Viewers are responding with a green light of their own. “Witch Hunt” ratings have steadily climbed since its debut and now the program is one of cable’s most popular shows.
But Jeong Sang-min, a 27-year-old pharmacist based in Anyang, Gyeonggi, personally knows how popular the show is. Last month, he made a guest appearance and said the appearance turned him into something of a star himself.
“I was waiting for a friend at Gangnam Station on Dec. 27 last year,” said Jeong, “and all of a sudden, three 20-something women came at me and said, ‘Wow, you are that pharmacist! We are huge fans.’ Obviously, the young women were all ‘Witch Hunt’ maniacs, just like me. I felt both good and embarrassed.”
Jeong added that strangers ask to shake his hand and people whisper “Isn’t that the ‘Witch Hunt’ guy?” when they see him on the street.
What is the power that lifted Jeong’s status from average Joe to semi-star?
“It’s not because I’m someone special but because the TV show has this charm that knocks on the hearts of those in their 20s and 30s,” he said.

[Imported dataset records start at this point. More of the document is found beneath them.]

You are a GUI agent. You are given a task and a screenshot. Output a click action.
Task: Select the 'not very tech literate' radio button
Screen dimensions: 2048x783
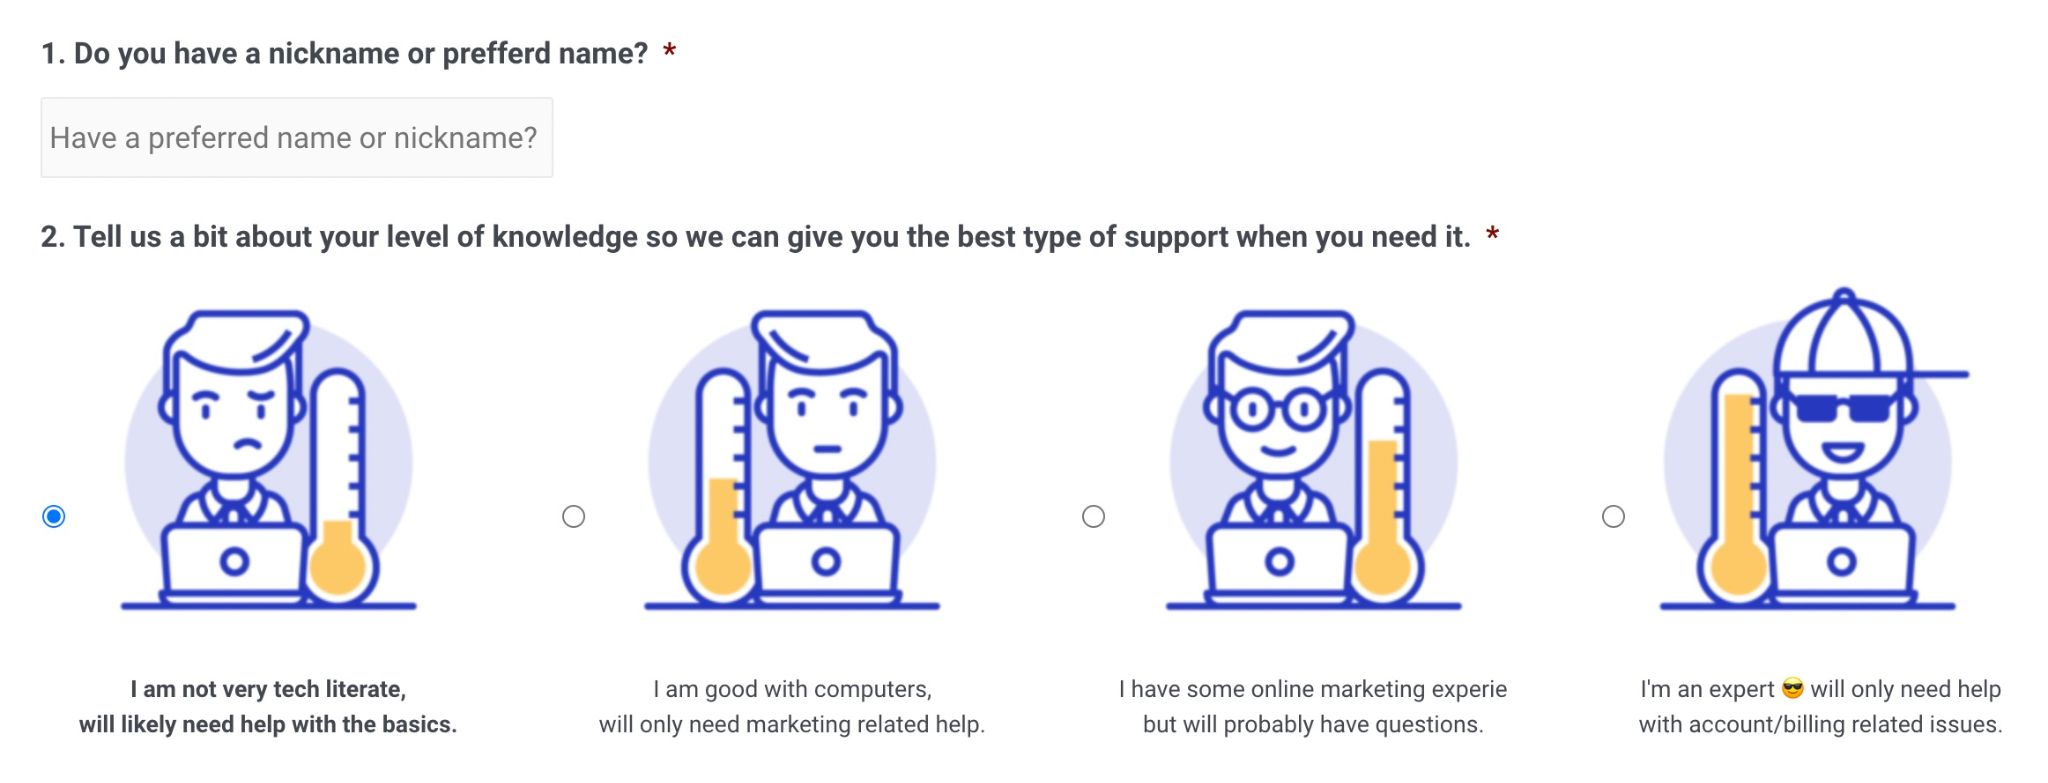[54, 516]
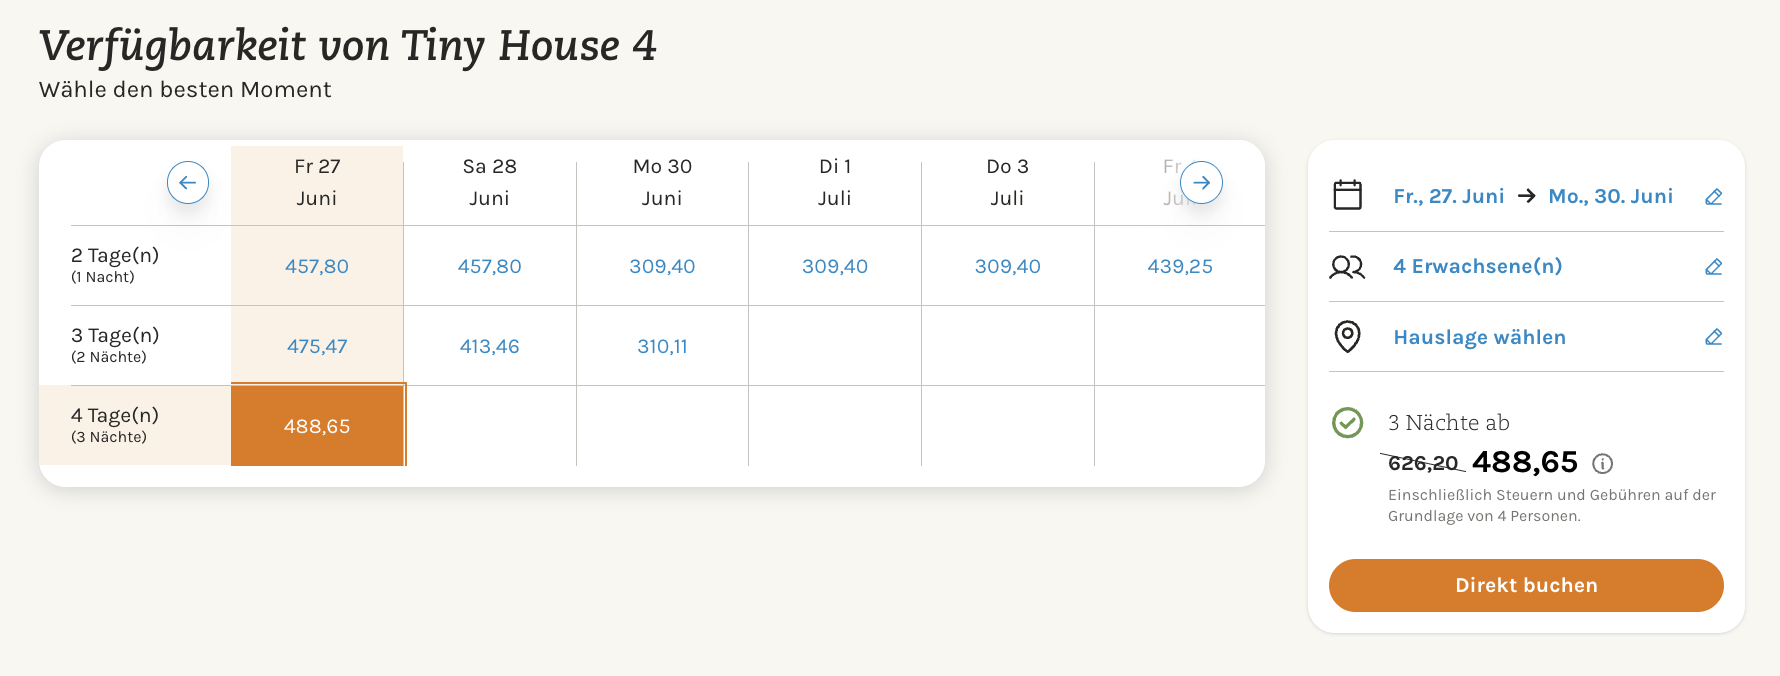This screenshot has width=1780, height=676.
Task: Click the pencil icon next to 4 Erwachsene(n)
Action: point(1713,267)
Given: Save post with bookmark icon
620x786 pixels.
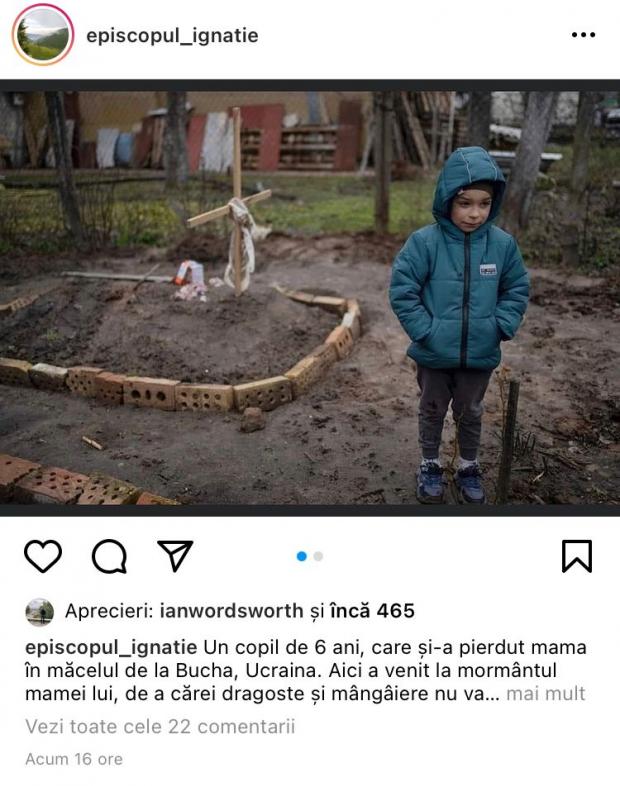Looking at the screenshot, I should tap(576, 556).
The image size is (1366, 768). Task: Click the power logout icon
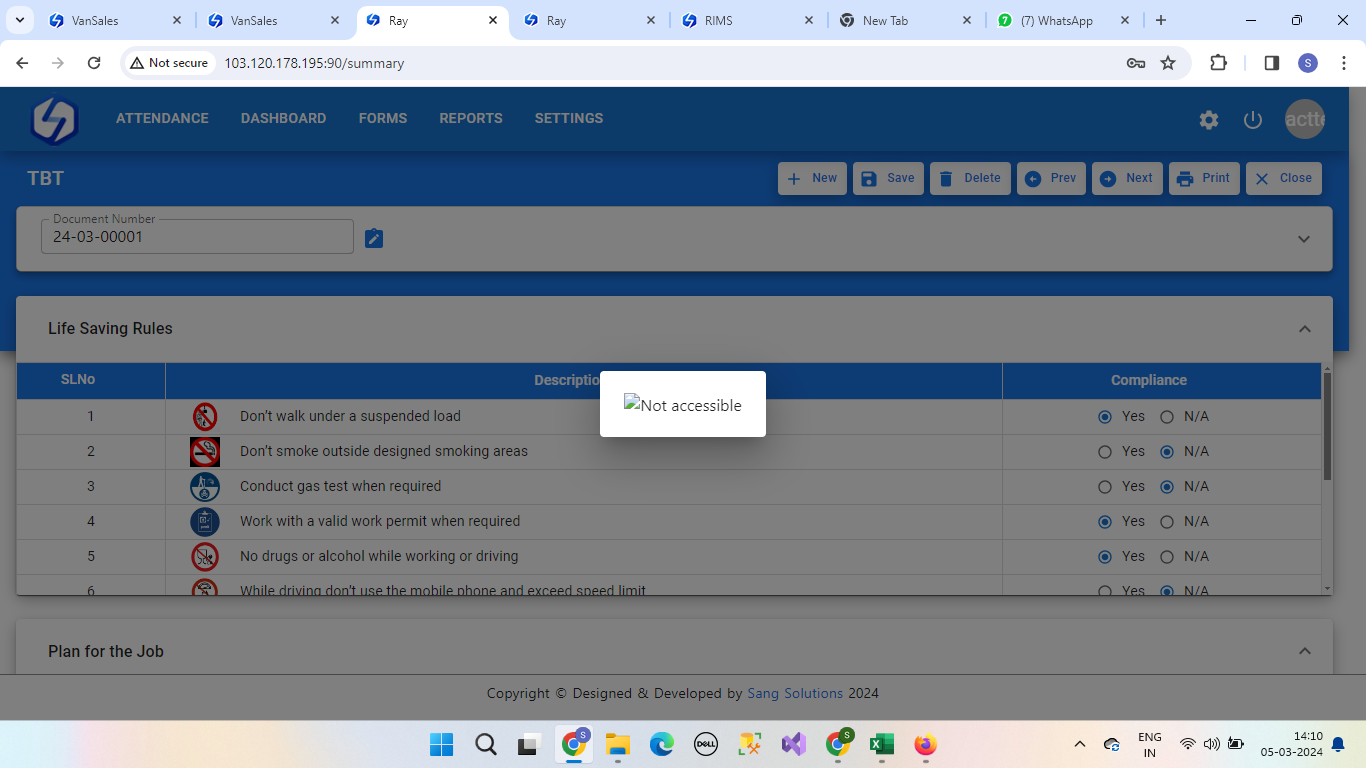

“You know, it’s the 21st century, and we all talk about our love lives with friends. It’s not something unusual at all to go to a motel with your girlfriend. It remains something of a taboo, but ‘Witch Hunt’ has brought it from the shade to a sunny spot. The show is really something of an icon for me and my friends.”
The show’s popularity has even crossed the Pacific. Choi Sun-young, a Korean-American and former news reporter now based in Hawaii, said she watches “Witch Hunt” each week. “It scratches my itch for Korean society, where I grew up, because it takes the mental and physical part of relationships and turns them into healthy and fun stories,” said Choi.
No wonder Gwak, the Cosmopolitan editor, can write so proudly of her relationship with a man five years younger than her (something of another taboo in Korea).
“We’re just having fun in making this show,” Gwak said. “But somehow, it’s doing something important for all kinds of Koreans, giving them room to breathe.”